豊岡盆地では山際のため池で少数が生息しており、9月に入ってから古くから知られている産地で確認できました。7月、8月の盛夏の間、何度か通ってチェックしましたが、暑い時期には見つけることができませんでした。

このオオルリボシヤンマを、9月10日のコウノトリの郷公園のビオトープ池で確認しました。ここでは、おそらく初めての観察記録になると思います。


オニヤンマやギンヤンマのように、遠目からでも分かる色模様が目立たないため、うっかりすると見逃してしまいそうです。体長はギンヤンマと同じか、少し大きい程度。望遠レンズで引き寄せてみると、このトンボの美しさが分かります。

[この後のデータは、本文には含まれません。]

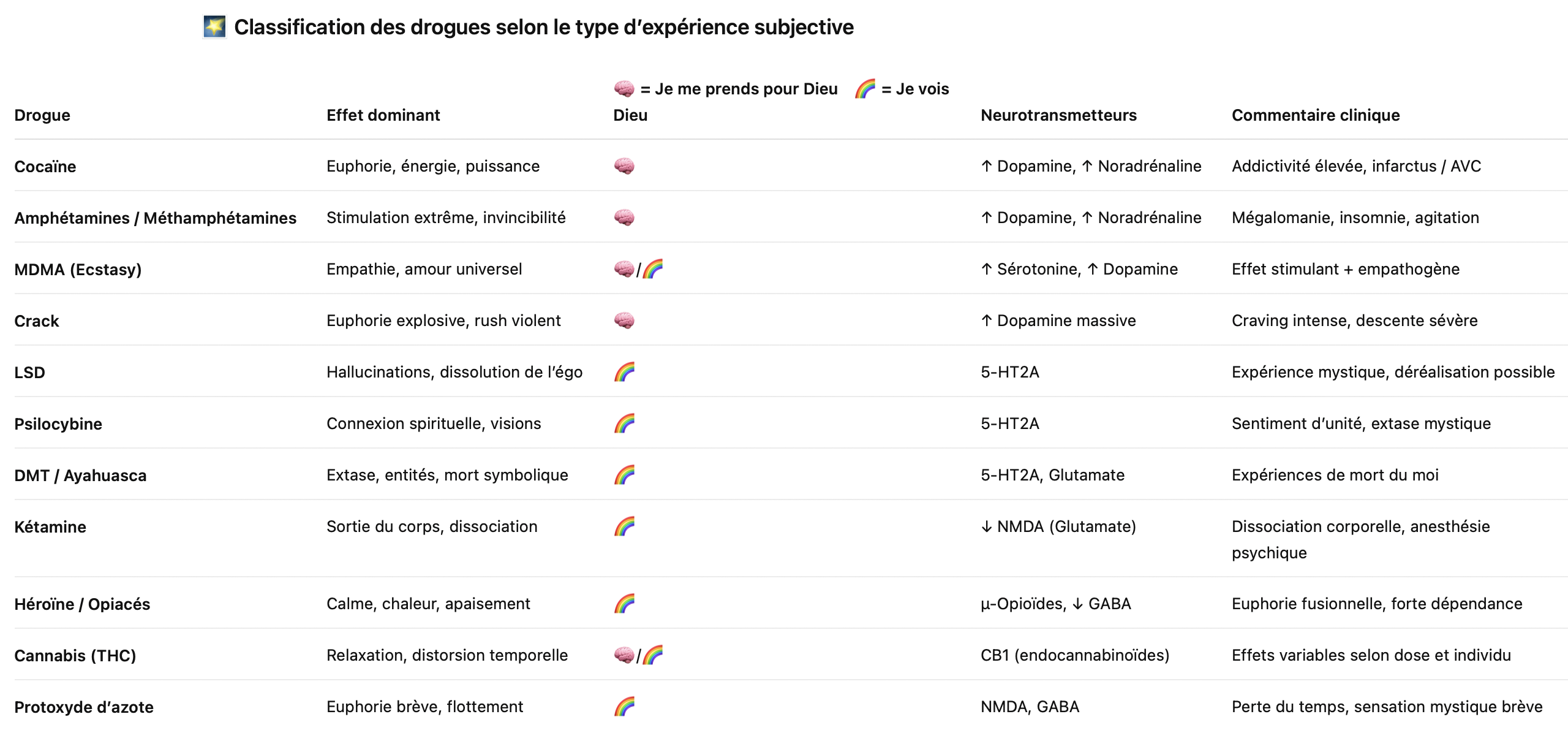Click the "Effet dominant" column header

click(383, 115)
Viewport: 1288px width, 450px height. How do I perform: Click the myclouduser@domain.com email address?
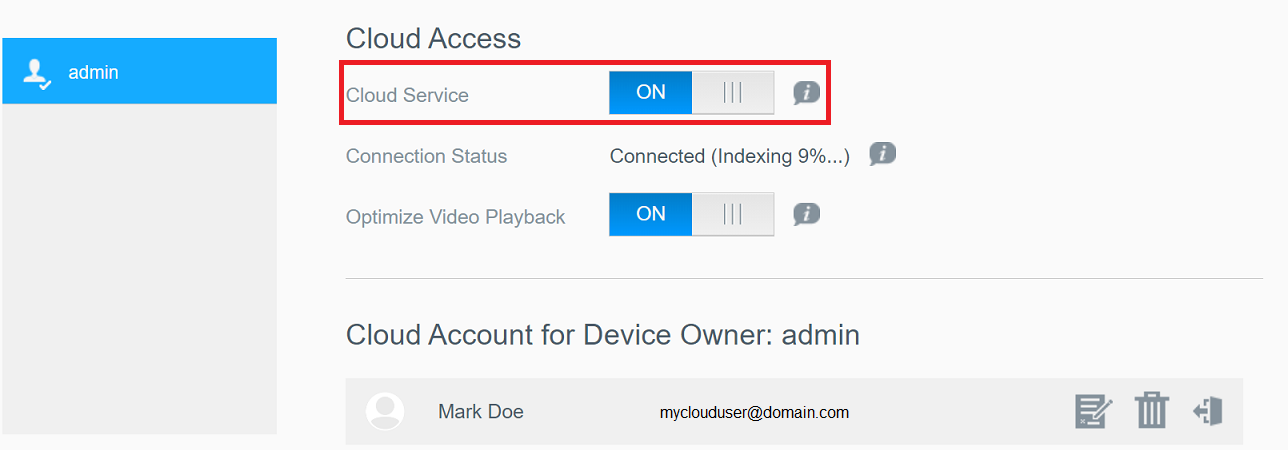(754, 412)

胸の条紋は緑色で、腹部のストライプや斑点がルリ色。複眼もルリ色です。色は個体差があり、緑っぽいのや青っぽいのがいます。


池の上を行ったり来たりしながら、自分の縄張りを宣言しています。速いスピードで直線的に飛び、観察中はホバリングを見せることもなかったので、動体撮影はなかなか難しいものがありました。


このときは、おそらく3頭のオオルリボシヤンマがいたと思います。ときどき2頭、3頭が激しく空中で絡み合うシーンが見られました。縄張り争いか、メスを巡る攻防かは分かりませんでした。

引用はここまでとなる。